A Long-Running Flight Scraper on AWS
A year ago I setup a long-running data scraper that would fetch flight info from the website FlightRadar24.com. I created a free Amazon VM that ran the scraper every six minutes for about eight months last year. In terms of raw data, it pulled about 200MB of data a day and collected a total of 56GB over the eight months. Now that I've retired the scraper, I thought I'd comment on how it worked.
In Search of Data
As I've written before, I started getting interested in geospatial tracks last year when I read about how different websites let you see where planes and ships are located in real time. Thinking that it'd be fun to get into geospatial data analysis, I started looking around for open datasets I could use for my own experiments. I quickly realized that there aren't that many datasets available, and that data owners like the FAA only provide their feeds to companies that have a legitimate business need for the data (and are willing to pay a subscription fee). Luckily, I stumbled upon a question posted on Stack Overflow where someone else wanted to know where they could get data. Buried in the replies was a comment from someone that noted that FlightRadar24.com aggregates crowd-sourced airline data and that you could get a current listing of plane locations in a JSON format just by querying a URL. I tried it out and was surprised to find a single wget operation returned a JSON file with the locations and stats of thousands of airplanes. The simplicity of it all was the kind of things scrapers dream about.
Cleaning the Data
I setup a simple cron job on my desktop at home to retrieve the JSON data every six minutes, and let it run from 7am-11pm over a long weekend. The fields weren't labeled in the data, so I had to do a lot of comparisons to figure out what everything meant. Fortunately, FR24's website has a nice graphical mode that lets you click on a plane and see its instantaneous stats. I grabbed some JSON data, picked out a specific flight to work with, and then compared the scraped data to the labeled fields the website gui was reporting. It was a little tricky since the stats on the website are continuously changing as the plane moves, but it was enough to identify each field in the JSON data array.

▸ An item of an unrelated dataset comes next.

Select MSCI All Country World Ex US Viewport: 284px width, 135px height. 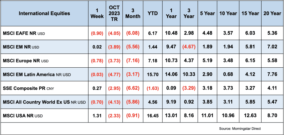pos(44,102)
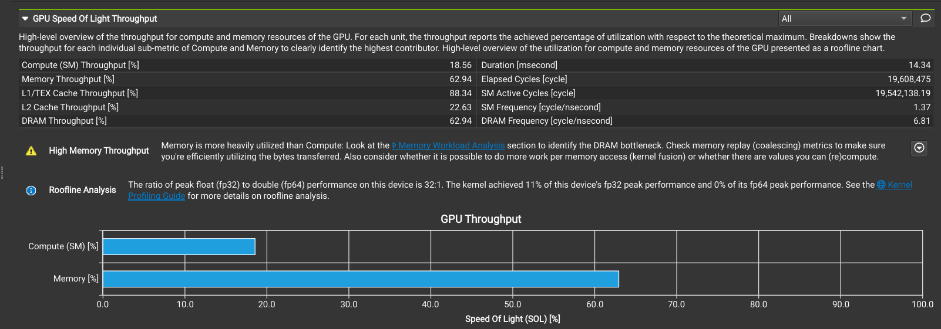941x329 pixels.
Task: Collapse the GPU Speed Of Light Throughput section
Action: (25, 19)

The next challenge was converting the instantaneous data into actual tracks (ie, instead of sorting by time, I wanted to sort by plane id). It was a perfect use case for Go: I wrote something that read in a day's worth of data, parsed the JSON data using an existing library, did the regrouping, and then dumped the output into a new format that would be easier for me to use (eg, one plane per line, with track points listed in a WKT linestring). The conversion reduces the 200MB of a day's data down to about 68MB of (ascii) track data. These track files are convenient for me because I can use command line tools (grep, awk, or python) to filter, group, and plot the things I want without having to do much thinking.
Running in Amazon for Free
Amazon sounded like the right place to run the scraper for longer runs. Since I hadn't signed up for AWS before, I found I qualified for their free usage tier, which lets you run a micro instance continuously for a year for free. The main limitation of the micro instance for me was storage- the instance only had about 5GB of storage, so I had to be careful about compressing the data and remembering to retrieve it off Amazon every few weeks. The latter wound up becoming a problem in November. I got tied up with Thanksgiving week and forgot to move data off the instance. The instance ran out of space and dropped data for a few weeks (during the busiest and most interesting time of year for US avionics, unfortunately). On the bright side I was able to get the previous data out of the system and restart it all without much trouble.
Below is the script I used in the instance to go fetch data. After I noticed the initial grabber was slipping by a few seconds every run, I added something to correct the sleep interval by the fetch delay.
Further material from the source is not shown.